Этот дворик был настолько мал и с любовью ухожен, что казался каким-то промежуточным помещением. Поэтому, войдя в следующую дверь, мы сразу оказались в главной монастырской святыне – Свято-Пантелеимоновском храме. Он был возведен в конце XIX века из камня, добытого на Святой Афонской горе и привезенного в Одессу!
Здание этого храма грандиозное – имеет три этажа и завершается пятью куполами! Внутри велись реставрационные работы внутренних росписей и все стены и купольное пространство были в лесах. Когда мы после службы вышли на лестничные марши, всюду, где только возможно – на каждой жёрдочке лесов и в арочных переходах стояли, сидели и даже лежали художники-реставраторы! Где же их столько нашли? Это были студенты и преподаватели в основном Харьковского художественно-промышленного училища. Они шкрябали, чистили, смахивали пыль кисточками, накладывали тонкие слои клея и темперы... Такой масштабной работы мы ещё не видели! Батюшка с любопытством подходил к этим воодушевлённым юношам и девушкам и отвлекал их от сосредоточенной работы, расспрашивая о красках и кистях, о живописных слоях и евангельском сюжете изображения... Как всегда, шутил и заставлял их смеяться... Наверное в эти минуты он становился таким же, как они, студентом, которому было бы скучно подолгу стоять у стены со скребком.
За этим делом нас застал один из монахов и попросил последовать за ним в трапезную.
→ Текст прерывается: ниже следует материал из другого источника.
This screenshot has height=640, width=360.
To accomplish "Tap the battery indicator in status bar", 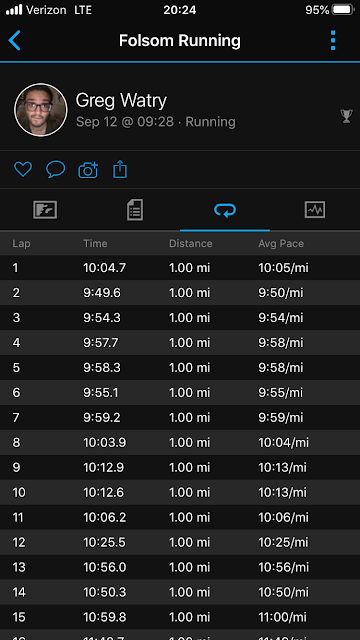I will click(x=344, y=10).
Небольшая, но просторная нежно-бирюзовая галерея с колоннами-пилястрами в нэо-ионическом стиле, большими окнами с воздушными тюлями, лепными потолками, большим царским столом и тяжёлыми, украшенными золотом стульями с высокими спинками – похоже, была предназначена для особых гостей!
Он представил нам блаженного монаха-официанта, который будет нас обслуживать и с улыбкой удалился, оставив нас наедине с ним...
Это был высокий, чуть полноватый взрослый юноша, брюнет в чёрной вязаной шапочке, из под которой длинные пышные волосы вытекали, образуя небрежную пышную волну, и затекали под воротник чёрного джемпера. Редкая бородка с усиками делали его похожим на Д'Артаньяна. Но когда он улыбнулся, приподняв смешно верхнюю усатую губу под мясистым носом и сузив выпуклые глаза, предлагая нам занимать удобные места, батюшка шепнул мне: "Одесский еврей!"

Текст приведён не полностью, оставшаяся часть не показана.